– Скажи мне, ты точно знаешь, что именно хочет обрести Мари Люссак? Этот дух в этом теле или нечто большее? Что ты вообще знаешь о Мари Люссак? Думаешь, больше всего на свете ей нужна твоя любовь? Или ей хватит тебя в кристалле? Кулончик на шею и джинн из него – по приказу. Чего изволите? Хозяйка Назгула – не бойтесь, он ручной! – или дочь президента с игрушкой-клоном? Что ей понравится больше? Ты ведь не собираешься появиться на родине со словами – «Здравствуйте, вы меня узнаете»? «Не хотите выбрать меня в Президенты?» Хотя что это я – в президенты! Волчица назвала тебя богом! Разве удержишься, чтоб не попробовать?
– Именно из этого я и исхожу, – помолчав, рассудил Норм. – Она игрок, а мы пока фигуры, все. Выберет ли она этот дух в этом теле, если Алькор согласится уступить его, или же возьмет этот дух в ином носителе, и будет ли с этим выбором счастлива, от того, словом, чем увенчаются ее поиски силы для себя и Зиглинды – для вас, Эстергази, зависит все. И еще – чем станет Мари Люссак через несколько лет, когда сменится поколение игроков. Она ведь Люссак, не забывайте. Если она возьмется играть, ее отца можно списывать по старости и выслуге лет. Так уж вышло, что я к ее будущему неравнодушен. Я… унаследовал эту обязанность от одной девочки, давно. Если вы еще не поняли – она отождествляет себя с Зиглиндой, и никому из вас я бы не советовал оценивать ее дешевле. Извини, Алькор, но подросток не справится.

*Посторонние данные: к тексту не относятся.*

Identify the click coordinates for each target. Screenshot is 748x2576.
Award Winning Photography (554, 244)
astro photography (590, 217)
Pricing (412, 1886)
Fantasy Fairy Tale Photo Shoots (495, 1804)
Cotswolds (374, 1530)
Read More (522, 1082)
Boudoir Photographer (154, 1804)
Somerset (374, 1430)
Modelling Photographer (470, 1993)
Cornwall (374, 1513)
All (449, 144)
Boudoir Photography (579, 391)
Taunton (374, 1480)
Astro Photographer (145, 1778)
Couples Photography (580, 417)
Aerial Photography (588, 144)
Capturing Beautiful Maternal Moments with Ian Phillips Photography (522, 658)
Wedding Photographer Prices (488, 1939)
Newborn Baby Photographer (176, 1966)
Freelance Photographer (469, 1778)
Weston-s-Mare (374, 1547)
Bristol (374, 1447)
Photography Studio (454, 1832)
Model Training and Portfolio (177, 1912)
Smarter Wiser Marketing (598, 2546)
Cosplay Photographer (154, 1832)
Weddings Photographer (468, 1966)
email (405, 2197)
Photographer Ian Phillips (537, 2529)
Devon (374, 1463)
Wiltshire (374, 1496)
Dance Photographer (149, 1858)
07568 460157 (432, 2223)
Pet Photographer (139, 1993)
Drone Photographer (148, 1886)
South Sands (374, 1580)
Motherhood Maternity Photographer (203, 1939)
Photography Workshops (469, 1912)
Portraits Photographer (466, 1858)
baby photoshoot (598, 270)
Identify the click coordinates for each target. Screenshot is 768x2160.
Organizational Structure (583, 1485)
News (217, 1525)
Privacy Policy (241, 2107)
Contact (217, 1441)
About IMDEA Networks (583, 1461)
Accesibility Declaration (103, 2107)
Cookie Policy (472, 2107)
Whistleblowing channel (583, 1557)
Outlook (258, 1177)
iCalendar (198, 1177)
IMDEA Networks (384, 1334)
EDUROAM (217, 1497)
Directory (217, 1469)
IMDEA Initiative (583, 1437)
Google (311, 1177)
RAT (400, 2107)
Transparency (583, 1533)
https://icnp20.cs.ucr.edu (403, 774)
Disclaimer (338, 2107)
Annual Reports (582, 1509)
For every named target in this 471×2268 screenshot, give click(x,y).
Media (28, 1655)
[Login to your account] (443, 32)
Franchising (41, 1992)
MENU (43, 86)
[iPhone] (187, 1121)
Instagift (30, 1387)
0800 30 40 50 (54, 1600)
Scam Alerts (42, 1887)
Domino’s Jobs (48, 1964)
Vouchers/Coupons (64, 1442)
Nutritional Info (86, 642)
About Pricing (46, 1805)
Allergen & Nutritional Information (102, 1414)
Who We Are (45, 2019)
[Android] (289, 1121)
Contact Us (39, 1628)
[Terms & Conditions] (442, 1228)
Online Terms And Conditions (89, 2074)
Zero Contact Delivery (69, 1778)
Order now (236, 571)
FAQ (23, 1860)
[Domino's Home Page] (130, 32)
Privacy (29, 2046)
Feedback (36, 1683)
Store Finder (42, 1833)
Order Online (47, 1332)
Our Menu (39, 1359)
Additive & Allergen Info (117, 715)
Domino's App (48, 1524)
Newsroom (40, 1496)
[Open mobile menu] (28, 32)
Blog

– Если так, – заикнулся Брюс, – может, лучше ей вообще ничего не давать?
– Так предложил бы Кэссиди, ага. А что потом за этим мудрым решением? Она знает про нас все. И самое главное – она знает про кристаллы. Мы заинтересованы в ней не меньше. Другой альтернативы, – Норм выделил это голосом, – нет. К тому же вы не имеете морального права играть ею, как монеткой. Вспомните, ее биохимия тоже замешана в этот вот генетический коктейль, который вы делите, как будто он только ваш.
– Тебе уже задавали этот вопрос, – задумчиво произнес «бульдозер». – На кого ты работаешь, друг мой? Иногда мне кажется, что на Пантократор, а иногда – как сейчас, например – что на Люссаков. Не могу тебя осуждать, но ты сам-то определился?
– На Пантократор, покуда тот держится интересов человечества.
– А если они войдут в противоречие с интересами человечности?
Тьфу на тебя, ехидная сущность!
– Тогда, – невозмутимо ответил Норм, – на свою жену, ребенка и совесть. На все, что включается в этот круг.
Ну что, Норм свое сказал, а Рубен все молчал, потому что права не имел. Брюс вздохнул, чувствуя себя вербовщиком, и озвучил то, к чему шло с самого начала:
– Алькор, нормальный человек, я имею в виду – обычный, сочтет генетически заложенную тягу оскорбительной. «Выбора нет», – он покосился на отчима, – это на самом деле самое простое обоснование выбора, который уже сделан. А этот выбор личный, и не Люссак сделает его за отца, тебя или меня. Люссак на роль бога негож. Знаешь, – он перевел дух, – я тоже однажды взял и вырос. Как это выглядит? Одиноко. А не сделаешь этого и будешь только тень, боящаяся покинуть тело. Эта форма существования – для тебя, потому что в данном случае это твоя свобода и твой способ реализовать свою уникальность, а обмен… а он равноценный, обмен. Наша семья не похожа на другие: так уж вышло, что среди нас есть
Он слушает, слушает! Рубен не убедил бы его, потому что Рубен – узурпатор и захватчик. Только брат говорит с ним на равных. Эта ноша только тебе по плечу, а это значит – она твоя.
– А ты махнулся бы со мной не глядя? Твоя жизнь в обмен на мои возможности? А?
Брюс открыл было рот, а потом закрыл его.
– Нет, – честно признался он. – Неделю назад сказал бы «да», а теперь… Ну и может быть, когда-нибудь снова будет «да», но сейчас это нечестно. Ты, – он умоляюще посмотрел на Норма, – понимаешь? Потому что есть не только Мари Люссак…
«Бульдозер» изобразил вопросительное молчание – бог весть, как.
– Морган, – пояснил для него Брюсов отчим, который всегда все знал и помалкивал.
– О господи!
Нет, это он мне говорит – «господи», да?